As a matter of fact, the more I looked into it I saw that not only was the Library and Archives Act of Canada being violated in the way these materials were being dealt with, so was the Surplus Crown Assets Act.

I called the current acting Librarian and Archivist of Canada and he let me know by phone that he had not provided a single written consent to the destruction of records. So if there were any records destroyed, that was illegal. And in terms of the care and control of materials, the eyewitness reports suggest that the care and control of materials was simply ignored on the assumption that the government of the day had the power to do away with the documentary heritage of this country. That is what the act calls it, “the documentary heritage”.

I maintain it is illegal. I would like a straight answer from the government.

Kellie Leitch: Mr. Speaker, I am delighted to be here this evening. It has been a little while since I have been here for a late show.

I want to be very clear. What the member opposite has stated is absolutely false. It is concerning to me because, to the credit of public servants across the country, they take great care of all the documents that are made available not only to those of us in the House of Commons but also to the Canadian public.

The original materials have been and will be preserved, to answer one of the questions the member opposite had.

As for duplicate materials, some may be made available to the public; others have been disposed of in an environmentally conscious manner, as has been outlined previously in this place.

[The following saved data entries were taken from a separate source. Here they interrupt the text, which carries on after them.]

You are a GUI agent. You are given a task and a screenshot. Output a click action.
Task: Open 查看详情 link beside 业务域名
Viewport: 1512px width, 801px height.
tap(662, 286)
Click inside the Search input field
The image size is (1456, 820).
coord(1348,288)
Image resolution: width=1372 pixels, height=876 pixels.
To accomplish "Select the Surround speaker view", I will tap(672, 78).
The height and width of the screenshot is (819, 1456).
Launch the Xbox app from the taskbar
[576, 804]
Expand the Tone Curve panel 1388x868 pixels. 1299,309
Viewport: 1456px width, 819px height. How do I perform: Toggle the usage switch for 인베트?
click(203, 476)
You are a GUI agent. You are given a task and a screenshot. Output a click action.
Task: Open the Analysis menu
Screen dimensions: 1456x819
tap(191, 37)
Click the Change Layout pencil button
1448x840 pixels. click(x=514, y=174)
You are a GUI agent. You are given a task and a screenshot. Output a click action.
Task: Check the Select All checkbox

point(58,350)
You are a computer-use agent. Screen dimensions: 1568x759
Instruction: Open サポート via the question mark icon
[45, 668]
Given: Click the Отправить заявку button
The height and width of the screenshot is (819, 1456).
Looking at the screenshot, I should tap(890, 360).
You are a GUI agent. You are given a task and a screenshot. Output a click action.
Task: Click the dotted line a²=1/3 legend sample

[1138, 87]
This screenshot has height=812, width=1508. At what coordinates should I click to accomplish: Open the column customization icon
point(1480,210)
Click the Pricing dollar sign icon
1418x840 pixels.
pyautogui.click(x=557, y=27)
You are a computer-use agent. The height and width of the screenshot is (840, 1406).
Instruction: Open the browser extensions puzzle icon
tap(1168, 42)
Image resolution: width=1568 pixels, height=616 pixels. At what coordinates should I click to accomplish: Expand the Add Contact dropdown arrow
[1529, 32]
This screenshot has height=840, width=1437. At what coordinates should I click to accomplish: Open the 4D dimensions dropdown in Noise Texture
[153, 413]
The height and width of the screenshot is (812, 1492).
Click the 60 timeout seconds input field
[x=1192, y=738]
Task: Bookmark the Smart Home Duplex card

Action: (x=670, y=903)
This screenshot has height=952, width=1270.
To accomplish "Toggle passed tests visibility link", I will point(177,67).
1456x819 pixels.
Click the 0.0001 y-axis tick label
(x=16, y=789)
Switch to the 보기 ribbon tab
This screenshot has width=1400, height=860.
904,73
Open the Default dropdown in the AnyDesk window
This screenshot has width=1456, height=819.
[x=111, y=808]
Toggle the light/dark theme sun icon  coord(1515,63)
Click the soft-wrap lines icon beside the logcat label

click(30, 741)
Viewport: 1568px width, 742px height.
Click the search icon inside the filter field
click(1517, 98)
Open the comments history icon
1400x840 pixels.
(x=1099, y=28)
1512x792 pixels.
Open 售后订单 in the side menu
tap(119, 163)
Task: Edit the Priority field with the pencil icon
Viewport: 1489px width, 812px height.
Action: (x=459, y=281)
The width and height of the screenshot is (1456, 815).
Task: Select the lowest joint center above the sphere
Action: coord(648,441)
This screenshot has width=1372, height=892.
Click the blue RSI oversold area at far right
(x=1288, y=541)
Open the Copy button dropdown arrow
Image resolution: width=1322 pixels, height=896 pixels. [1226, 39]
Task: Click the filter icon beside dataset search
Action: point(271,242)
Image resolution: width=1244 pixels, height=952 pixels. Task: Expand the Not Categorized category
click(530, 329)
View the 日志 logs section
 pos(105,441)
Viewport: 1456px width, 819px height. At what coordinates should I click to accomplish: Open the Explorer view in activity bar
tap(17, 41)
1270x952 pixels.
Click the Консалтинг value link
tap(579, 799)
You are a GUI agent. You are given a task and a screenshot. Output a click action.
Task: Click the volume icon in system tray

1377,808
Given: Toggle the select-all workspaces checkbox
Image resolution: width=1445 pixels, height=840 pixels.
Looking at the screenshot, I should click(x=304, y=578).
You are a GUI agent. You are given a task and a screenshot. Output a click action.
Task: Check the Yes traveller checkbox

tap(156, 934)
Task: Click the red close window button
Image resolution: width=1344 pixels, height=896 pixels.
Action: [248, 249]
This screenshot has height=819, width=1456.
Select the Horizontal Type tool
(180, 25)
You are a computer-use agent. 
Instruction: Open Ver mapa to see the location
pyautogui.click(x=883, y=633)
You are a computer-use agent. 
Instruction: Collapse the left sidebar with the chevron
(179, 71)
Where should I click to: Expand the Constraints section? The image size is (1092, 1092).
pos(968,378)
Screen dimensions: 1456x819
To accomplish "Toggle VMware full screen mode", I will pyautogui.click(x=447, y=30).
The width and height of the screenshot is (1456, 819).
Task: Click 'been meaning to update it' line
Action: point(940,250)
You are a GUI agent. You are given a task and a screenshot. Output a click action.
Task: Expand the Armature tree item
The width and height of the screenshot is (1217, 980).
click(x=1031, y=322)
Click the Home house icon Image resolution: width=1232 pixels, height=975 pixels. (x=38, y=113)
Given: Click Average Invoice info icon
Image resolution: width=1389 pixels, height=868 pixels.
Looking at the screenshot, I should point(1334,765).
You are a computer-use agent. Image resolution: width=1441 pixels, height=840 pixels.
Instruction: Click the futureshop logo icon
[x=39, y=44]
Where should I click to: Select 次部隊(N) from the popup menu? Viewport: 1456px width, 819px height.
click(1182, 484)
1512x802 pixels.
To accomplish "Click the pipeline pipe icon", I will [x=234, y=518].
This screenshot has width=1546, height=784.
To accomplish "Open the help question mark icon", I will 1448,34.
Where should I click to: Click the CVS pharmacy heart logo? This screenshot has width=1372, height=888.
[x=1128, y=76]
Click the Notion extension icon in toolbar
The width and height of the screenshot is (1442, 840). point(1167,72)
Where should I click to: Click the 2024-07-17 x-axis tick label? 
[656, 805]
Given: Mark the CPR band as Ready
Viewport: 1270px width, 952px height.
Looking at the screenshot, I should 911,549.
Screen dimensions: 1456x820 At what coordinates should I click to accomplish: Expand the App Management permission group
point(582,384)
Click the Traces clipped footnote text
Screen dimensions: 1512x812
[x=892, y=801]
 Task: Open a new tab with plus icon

Information that was available in a library continues to be available online. This is a digital age. We are delighted that the archives and the libraries across the country have been able to digitize many materials so that we have those available to Canadians. And these are actually more accessible to Canadians.

Having grown up in northern Canada, coming to a national archive or to a library in a large central location was something that was unheard of to me. In Fort McMurray, Alberta, there are now these great things called “computers”, and I can look up anything online anywhere in the country, which is fabulous.

So I am delighted that we now have more Canadians and more individuals who have access to this information and in a responsible way, while ensuring that we are taking care of taxpayer dollars.

Elizabeth May: Mr. Speaker, I am happy as well to see my friend the hon. minister back at the late show. Unfortunately, I am not satisfied with the answer received yet again tonight.

Let me just, for the edification of the chamber, read section 16 of the Library and Archives of Canada Act which states:

Despite the Surplus Crown Assets Act, all publications that have become surplus to the requirements of any government institution shall—

It is not “may”, but “shall” mandatorily.

—be placed in the care or control of the Librarian and Archivist.

There is no evidence based on the eyewitness accounts of the destruction of these libraries that there was any inventory properly taken. Now many of the materials, by the way, coincidentally, have been shipped to the Institute for Ocean Sciences, which is in my riding on West Saanich Road, but they are not yet available. They are still sort of in sarcophagi.

We do not know what was destroyed. There is a mandatory duty on every government to protect the documentary heritage of Canadians. In this case it was not done.

Kellie Leitch: Mr. Speaker, as I said before, the accusations are false. Original documents have and will be preserved.